5. Despise

40 3 3
                                    

Despise :

memandang rendah terhadap, menganggap hina.


Ups! Gambar ini tidak mengikuti Pedoman Konten kami. Untuk melanjutkan publikasi, hapuslah gambar ini atau unggah gambar lain.




Sebuah mobil mencegat motor kami. Ia menghalangi jalan, sampai-sampai kami nyaris terantuk ke jalan. Si pengendara sial itu keluar dari mobil dengan tampang memuakkan.

"Apa-apaan kau ...." Vaya berteriak, tapi berhenti seketika karena pria yang keluar dari mobil tiba-tiba menarik tangan Vaya. Kasar sekali.

"Oh, jadi karena pria ini?" si pria berteriak di wajah Vaya.

Pria itu memiliki bola mata cokelat yang indah, warnanya hampir selaras dengan warna rambut pendeknya. Meskipun aku sedang duduk di motor, aku yakin ia punya tinggi badan yang lebih pendek dariku. Di mataku, dia tergolong pria imut.

"Kau memutuskanku karena pria brengsek ini?" pria imut itu berteriak. Nampak tidak pas dengan wajahnya yang ramah. Saat marah ia lebih menyeramkan daripada Ronnie.

"Jangan mengambil keputusan seenaknya, sudah kubilang jangan muncul lagi di hadapanku. Sana pergi!" Vaya menimpali. Berulang kali ia berusaha lepas dari si pria imut, dan berkali-kali pula lengannya ditarik hingga wajah mereka bertemu lagi dan lagi.

"Kau tidak bilang alasannya, inikah alasanmu? Sial, akan kuhajar pria itu."

"Sed, berhenti bersikap memuakkan!"

"Kau yang memuakkan, Vaya!"

"Kalau begitu kenapa tidak enyah saja?"

"Kau pikir aku bisa pergi begitu saja, lihat apa yang sudah kau ambil dariku. Kau mengambil semuanya, wanita jalang!"

Aku tertawa sinis ketika kalimat itu keluar. Pria bernama Sed itu hampir mirip denganku, si pintar mengumpat. Seharusnya aku bertepuk tangan saat pria imut itu hampir mengeluarkan bola matanya karena marah.

"Lalu apa? Kau mau poinku? Ambil, ambil saja! Salahmu yang terlalu mudah tergoda wanita sepertiku."

Dengan cepat tangan Sed si pria imut melayang di pipi Vaya. Seharusnya dengan wajah Ronnie yang kubayangkan sangat pria, itu tidak jadi masalah. Tapi aku lupa, itu Vaya, seorang wanita. Ia akan berteriak saat pipinya ditampar keras sampai meninggalkan bekas merah.

PLAK!

"Berterima kasihlah, aku punya poin penuh. Tidak masalah kalau aku menamparmu sampai babak belur, aku tinggal memenuhkan lagi poinku," Sed tertawa-tawa.
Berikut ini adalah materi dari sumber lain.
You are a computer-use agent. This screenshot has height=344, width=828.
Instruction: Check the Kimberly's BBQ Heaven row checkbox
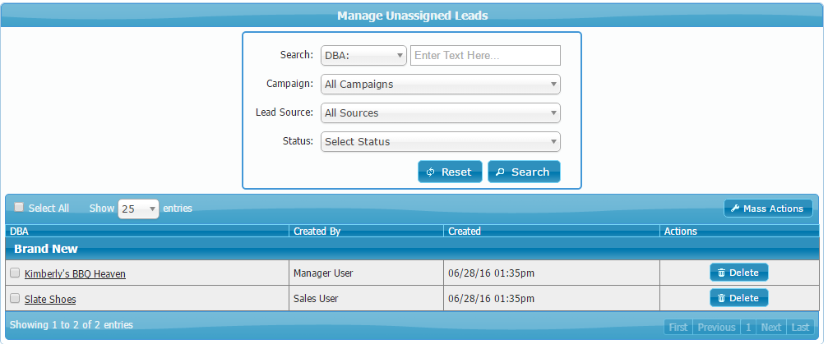[15, 273]
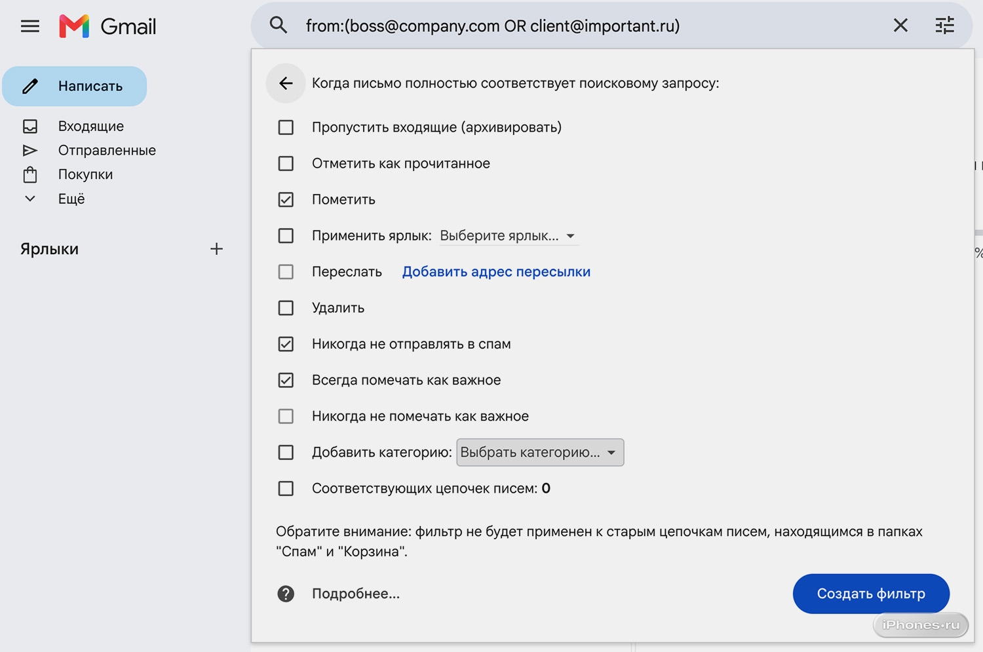Image resolution: width=983 pixels, height=652 pixels.
Task: Open the "Входящие" folder
Action: pyautogui.click(x=90, y=126)
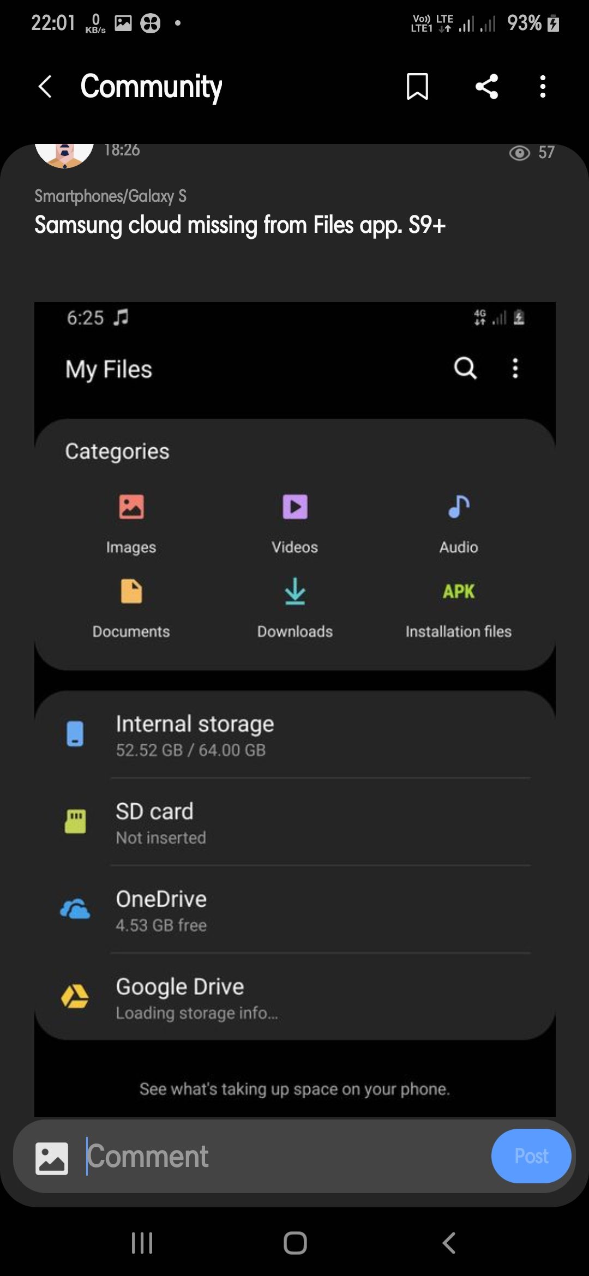Tap the post title about Samsung cloud
The width and height of the screenshot is (589, 1276).
[x=240, y=225]
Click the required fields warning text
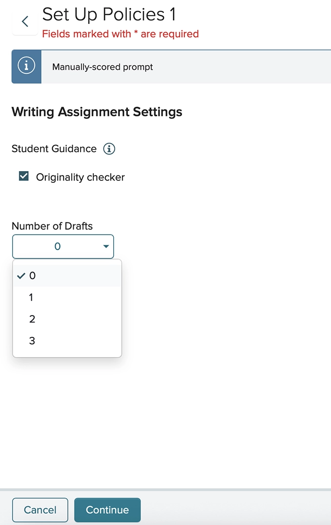The width and height of the screenshot is (331, 525). click(121, 34)
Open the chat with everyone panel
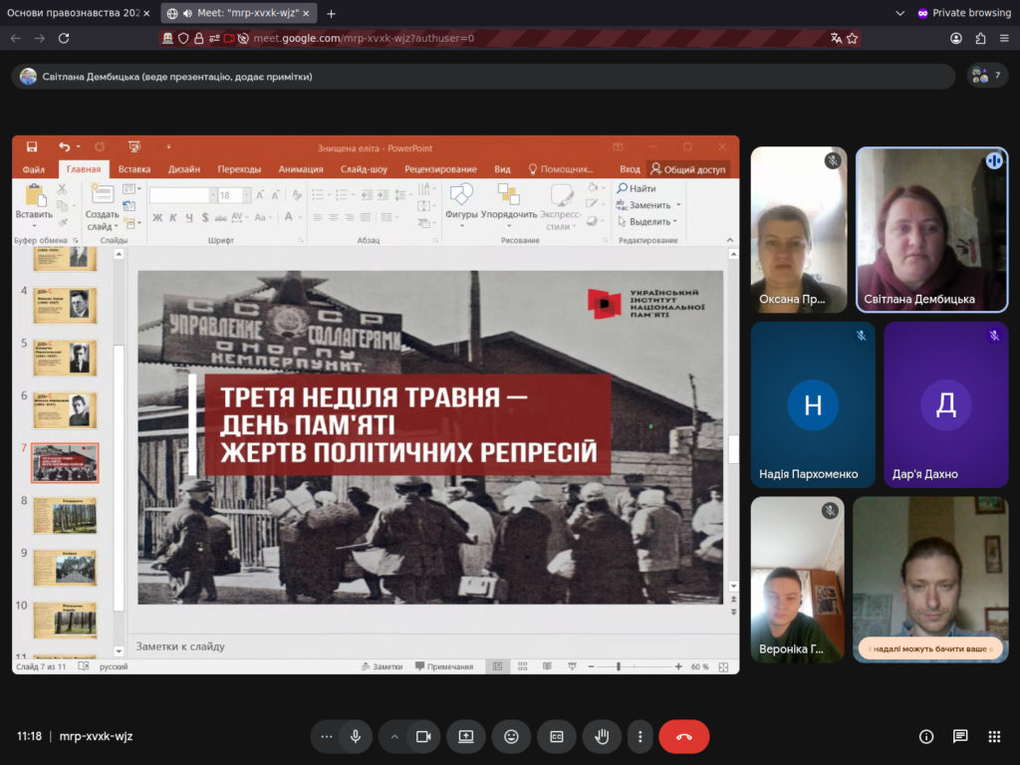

Aku belum terbiasa dengan wajah Ronnie tapi seorang wanita. Biasanya Ronnie akan melawan bila ada yang melawannya. Satu jari saja mendarat di wajah tampannya, ia akan mengamuk. Tapi apa ini ... orang itu menangis. Jelas saja, dia wanita.

"Harusnya kau berpikir seribu kali kalau mau mempermainkanku, jalang!"
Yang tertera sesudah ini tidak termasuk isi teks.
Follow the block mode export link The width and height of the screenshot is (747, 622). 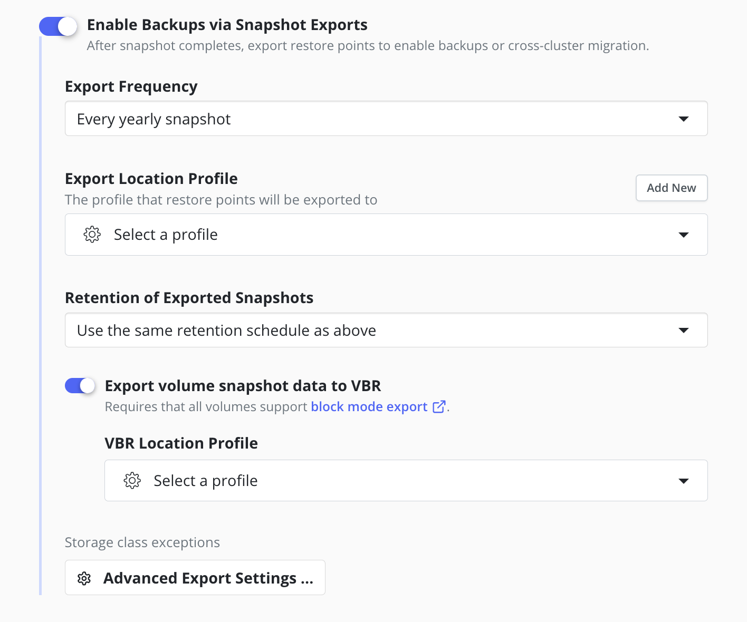point(369,407)
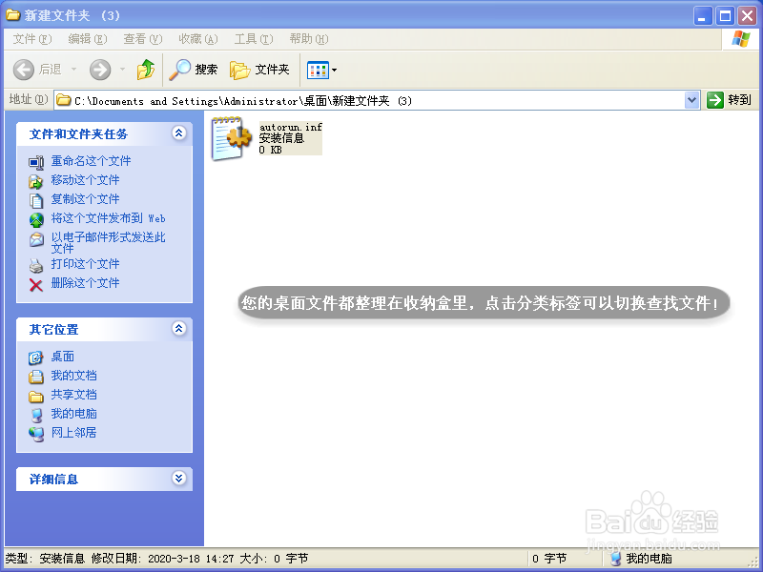The height and width of the screenshot is (572, 763).
Task: Open 网上邻居 in the sidebar
Action: click(73, 433)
Sed mengatakannya lagi. Entah kenapa aku berubah kesal saat ia mengatakan akhir kalimatnya. Saat itu juga aku turun dari motor, menghampiri Sed si banci, karena ia hanya berani dengan wanita.
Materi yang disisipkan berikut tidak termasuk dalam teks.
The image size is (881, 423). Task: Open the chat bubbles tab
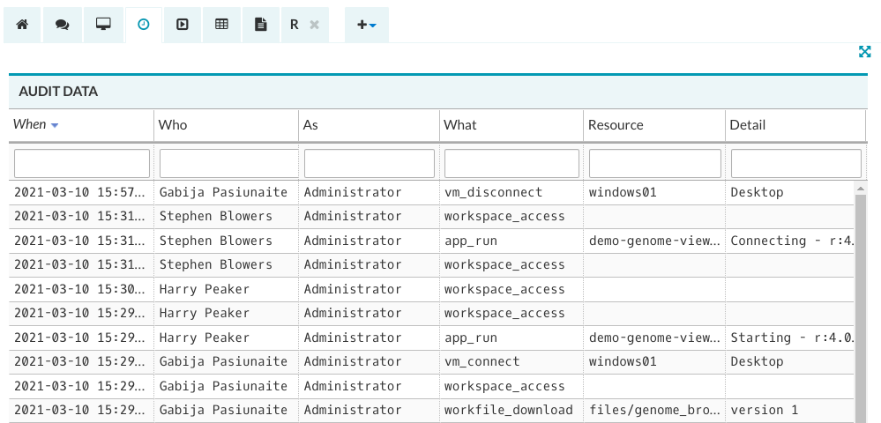(x=63, y=25)
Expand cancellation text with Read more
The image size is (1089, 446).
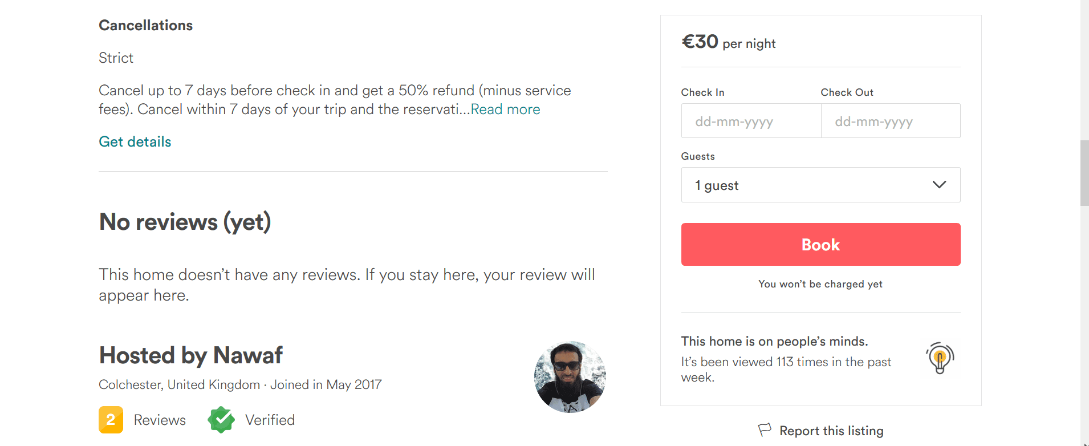coord(505,109)
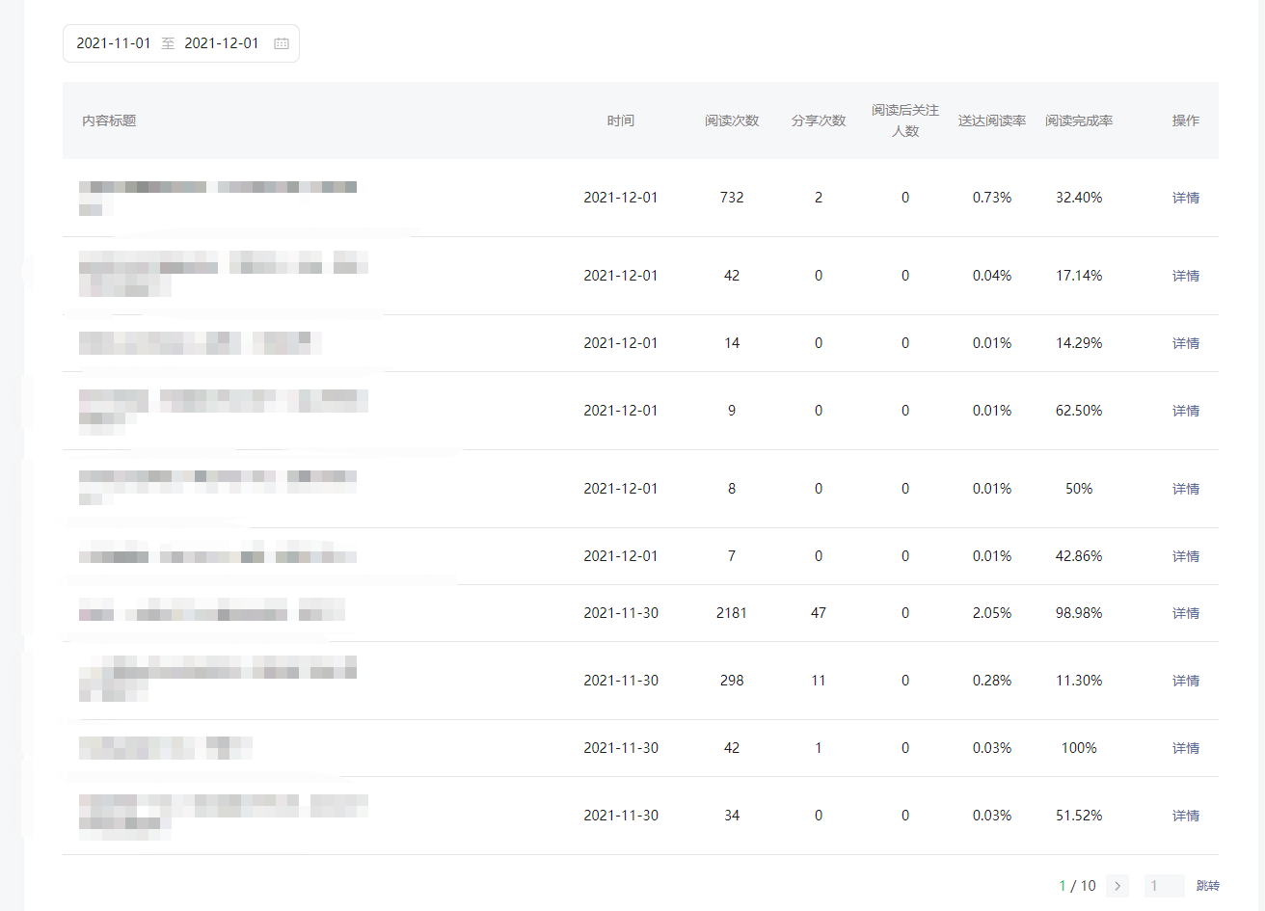Click the end date 2021-12-01 field

point(222,43)
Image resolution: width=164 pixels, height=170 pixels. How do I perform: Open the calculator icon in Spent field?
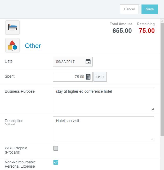(x=88, y=77)
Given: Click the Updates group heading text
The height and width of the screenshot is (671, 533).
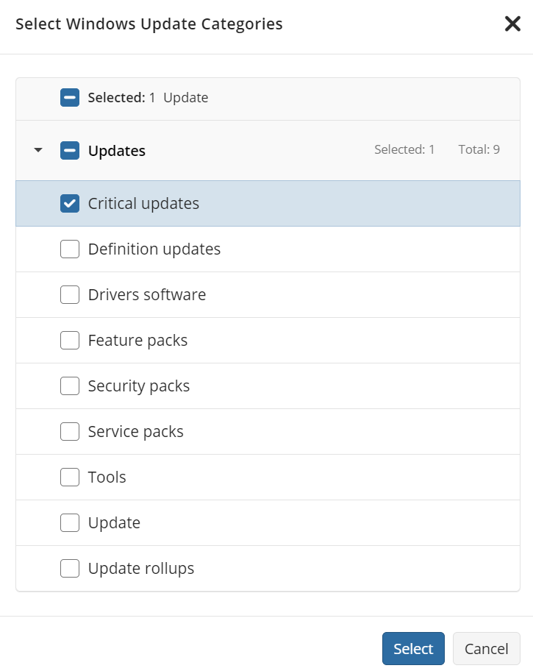Looking at the screenshot, I should [117, 151].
"Heh!!" teriakku sembari turun dari motor baruku. "Apa seperti itu perlakuanmu pada wanita, kau benar-benar pecundang!" umpatku. Sudah kubilang, aku sangat ahli mengumpat.

"Apa-apaan kau brengsek, selama ini tidak ada yang mengataiku hal buruk, tidak juga oleh kau si pria simpanan," pria imut itu ingin sedikit bermain-main denganku.

Aku menghampirinya, bahu kutegakkan hingga perbedaan tinggi badan kami cukup jelas. Aku tidak peduli pria imut ini pacar Vaya atau apalah, aku hanya ingin menghabisi orang yang memandang rendah wanita. Aku paling anti dengan si sombong.

"Kau mau dengar, aku cukup ahli dalam hal tinju. Aku bisa saja menghajarmu dengan satu pukulan lalu kau akan KO," kataku lagi.

"Ha ha ha ... kau tidak akan berani. Lihat saja Bar Kebaikanmu menunjukkan angka 5, dua kesalahan saja kau akan ditendang ke Dunia ..." Belum selesai ia bicara aku sudah melancarkan tinjuku ke wajah imutnya.

BUK!!

Tinjuku tidak ada duanya. Sekali pukul saja pria imut itu mimisan. Darah mengucur deras dari hidungnya. Bisa kutebak hidungnya patah. Bunyi KRAK barusan cukup membuktikan.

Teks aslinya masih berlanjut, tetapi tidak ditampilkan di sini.